### What the task requires
Scale every coordinate in the answers of the records below by 2.6, rounding to whole numbers with halves going up. Write out all the lines again, keeping the requests and their numbers unchanged.

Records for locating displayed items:

■ ■ ■ ■ ■ ■ ■

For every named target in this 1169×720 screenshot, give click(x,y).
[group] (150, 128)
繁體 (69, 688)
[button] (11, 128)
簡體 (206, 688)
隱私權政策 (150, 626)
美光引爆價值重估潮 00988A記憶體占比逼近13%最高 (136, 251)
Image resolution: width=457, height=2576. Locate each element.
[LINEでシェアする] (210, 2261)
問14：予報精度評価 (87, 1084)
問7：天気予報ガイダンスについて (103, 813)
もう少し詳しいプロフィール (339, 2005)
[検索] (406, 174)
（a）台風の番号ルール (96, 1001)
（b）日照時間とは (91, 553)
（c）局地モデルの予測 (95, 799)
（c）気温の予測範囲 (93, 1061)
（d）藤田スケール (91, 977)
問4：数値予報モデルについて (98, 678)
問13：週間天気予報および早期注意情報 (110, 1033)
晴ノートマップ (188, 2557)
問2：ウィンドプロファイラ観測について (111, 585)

■ ■ ■ ■ ■ ■ ■

### The completed task
For every named target in this 1169×720 screenshot, give click(x,y).
[group] (390, 333)
繁體 (179, 1789)
[button] (29, 333)
簡體 (536, 1789)
隱私權政策 (390, 1628)
美光引爆價值重估潮 00988A記憶體占比逼近13%最高 (354, 653)
Image resolution: width=457, height=2576. Locate each element.
[LINEでシェアする] (546, 5879)
問14：予報精度評価 (226, 2818)
問7：天気予報ガイダンスについて (268, 2114)
もう少し詳しいプロフィール (881, 5213)
[検索] (1056, 452)
（a）台風の番号ルール (250, 2603)
（b）日照時間とは (237, 1438)
（c）局地モデルの予測 (247, 2077)
（c）気温の予測範囲 (242, 2759)
（d）藤田スケール (237, 2540)
問4：数値予報モデルについて (255, 1763)
問13：週間天気予報および早期注意情報 (286, 2686)
晴ノートマップ (489, 6648)
問2：ウィンドプロファイラ観測について (289, 1521)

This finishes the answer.